# New bike



## mondeo (Jul 27, 2008)

No, not a MTB.

So, I just bought a Jamis Ventura Race. On order, I'll get it in about a week (hopefully by next weekend.) Rode the Ventura Comp, liked it, but wanted the 105 components and the carbon seatstay (based on riding other bikes with those features.)

Pics when I get it.


----------



## BeanoNYC (Jul 27, 2008)

Good luck!  Don't forget to post pics.


----------



## andyzee (Jul 27, 2008)

Best of luck!


----------



## Philpug (Jul 27, 2008)

Did you see the Ultegra equipped Pinnerello on GearLove? 1100 or something. Such a deal.


----------



## mondeo (Jul 28, 2008)

So, an update.

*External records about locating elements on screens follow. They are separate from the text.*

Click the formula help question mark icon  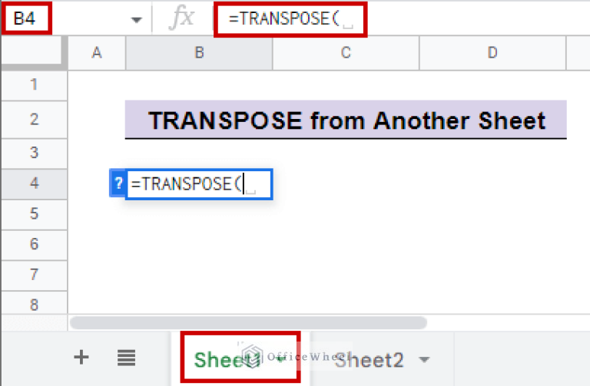coord(118,184)
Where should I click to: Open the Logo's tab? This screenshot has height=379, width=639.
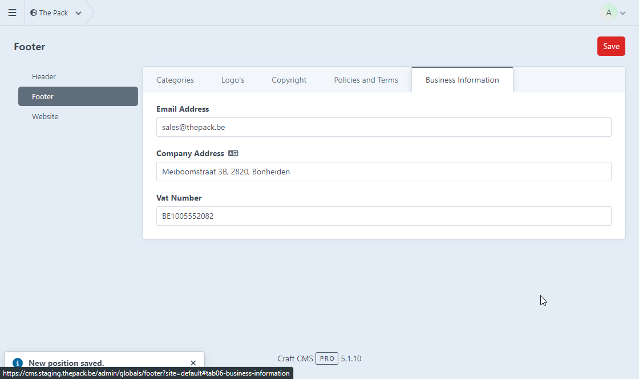pyautogui.click(x=233, y=80)
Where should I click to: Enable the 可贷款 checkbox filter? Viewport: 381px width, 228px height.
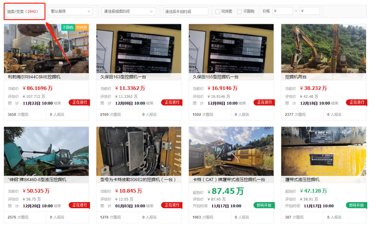[x=217, y=11]
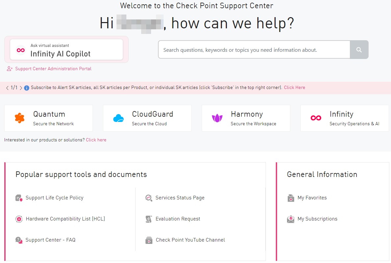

Apparently they're out of the Race, so I'm getting the Elite for $120 more than the Race would've cost.

Mmm, chewy Ultegra center.


----------



## Marc (Jul 28, 2008)

Nice.  Your Ultegra stuff is probably close to the quality of my five year old dura ace groupo.

Road components last a long time compared to mountain stuff, I'll tell you that.


----------



## bvibert (Jul 29, 2008)

Looks nice.  Let us know how it rides when you get it.  More importantly let us know when you get a MTB.  Sorry couldn't help myself.

Seriously, someday I hope to get a road bike and give the roadie thing a shot..  To take up all that free time I have while not riding the MTB.. :roll:


----------



## tjf67 (Jul 29, 2008)

Just purchased a yetti 575  NICE


----------



## o3jeff (Jul 29, 2008)

tjf67 said:


> Just purchased a yetti 575  NICE



Congrats, now we hijacked this to a mtb thread.


----------